AI Agent Integrations

Greptile

Query Greptile's index of your repositories so agents answer code questions and leave anything needing judgment to a developer.

Repository-wide code search

Greptile indexes a codebase across its files and history so a question can be answered against the whole repository rather than a single file a person happens to have open. A Beam agent sends a developer's question, such as where a particular function is used or how a module fits together, to that index and returns the passages Greptile finds most relevant. This saves a developer from searching through the repository by hand for context that already exists somewhere in the code. Where the question touches a design decision or a change that has not been made yet, the agent leaves that judgment to the developer rather than proposing one itself.
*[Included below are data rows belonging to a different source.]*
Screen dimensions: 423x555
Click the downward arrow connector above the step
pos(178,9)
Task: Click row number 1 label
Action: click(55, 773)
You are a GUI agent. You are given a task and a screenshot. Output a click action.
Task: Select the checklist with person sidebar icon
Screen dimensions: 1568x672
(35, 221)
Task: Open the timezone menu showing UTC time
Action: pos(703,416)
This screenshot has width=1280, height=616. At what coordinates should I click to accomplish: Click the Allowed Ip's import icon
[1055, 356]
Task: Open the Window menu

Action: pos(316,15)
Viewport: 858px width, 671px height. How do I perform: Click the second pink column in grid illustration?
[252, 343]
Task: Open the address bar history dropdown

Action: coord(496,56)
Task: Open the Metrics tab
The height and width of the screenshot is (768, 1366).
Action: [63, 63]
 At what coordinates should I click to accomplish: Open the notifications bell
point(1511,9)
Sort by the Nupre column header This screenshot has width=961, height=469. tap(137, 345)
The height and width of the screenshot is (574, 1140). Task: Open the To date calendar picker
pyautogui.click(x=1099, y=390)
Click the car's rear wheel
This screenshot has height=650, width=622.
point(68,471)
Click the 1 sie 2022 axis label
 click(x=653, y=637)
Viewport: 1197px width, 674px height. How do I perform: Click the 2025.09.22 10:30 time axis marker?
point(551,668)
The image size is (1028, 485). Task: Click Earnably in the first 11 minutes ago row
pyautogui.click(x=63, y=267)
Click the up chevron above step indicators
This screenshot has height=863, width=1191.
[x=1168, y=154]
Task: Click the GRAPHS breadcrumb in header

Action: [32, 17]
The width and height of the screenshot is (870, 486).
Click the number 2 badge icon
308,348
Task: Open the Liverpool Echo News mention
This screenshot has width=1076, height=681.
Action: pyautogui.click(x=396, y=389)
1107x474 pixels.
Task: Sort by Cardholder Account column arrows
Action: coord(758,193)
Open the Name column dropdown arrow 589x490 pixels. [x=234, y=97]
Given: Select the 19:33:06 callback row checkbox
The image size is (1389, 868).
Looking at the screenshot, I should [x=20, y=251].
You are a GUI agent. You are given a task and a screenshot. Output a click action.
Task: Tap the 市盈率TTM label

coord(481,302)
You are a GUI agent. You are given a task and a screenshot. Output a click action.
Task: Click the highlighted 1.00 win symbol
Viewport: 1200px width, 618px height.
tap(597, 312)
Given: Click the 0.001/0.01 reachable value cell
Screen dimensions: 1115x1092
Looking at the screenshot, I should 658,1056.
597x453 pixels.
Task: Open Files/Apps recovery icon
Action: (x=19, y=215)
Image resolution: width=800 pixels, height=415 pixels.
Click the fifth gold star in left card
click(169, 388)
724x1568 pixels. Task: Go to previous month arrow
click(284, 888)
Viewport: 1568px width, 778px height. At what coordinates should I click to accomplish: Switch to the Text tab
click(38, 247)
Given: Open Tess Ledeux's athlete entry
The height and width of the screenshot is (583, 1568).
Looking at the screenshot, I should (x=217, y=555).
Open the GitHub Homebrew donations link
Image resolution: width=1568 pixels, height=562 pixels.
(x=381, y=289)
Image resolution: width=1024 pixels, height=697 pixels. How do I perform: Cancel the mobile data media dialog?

API access for custom tooling

Beyond its own chat interface, Greptile exposes an API so a team can build the repository search into their own internal tools rather than only using Greptile directly. Where an account has connected that API, a Beam agent can query it as part of a larger workflow, such as pulling relevant code context into a support ticket about a bug or into a code review comment. This keeps the context tied to whatever tool the team already works in instead of requiring a separate lookup. Any query that needs an opinion about how the code should change, rather than a description of how it currently works, is left for a developer to answer.

Change-aware indexing

As a repository changes, Greptile's index needs to reflect the current state of the code rather than an older commit, since a question about a function that was recently rewritten should return today's version, not last month's. Where the connector and account permissions allow it, a Beam agent checks whether the index has been refreshed since a repository's last update and can flag a stale index rather than silently answering from outdated code. This matters most on repositories with frequent commits. If the agent cannot confirm the index is current, it notes that uncertainty when it returns an answer, so a developer knows to double check before relying on it.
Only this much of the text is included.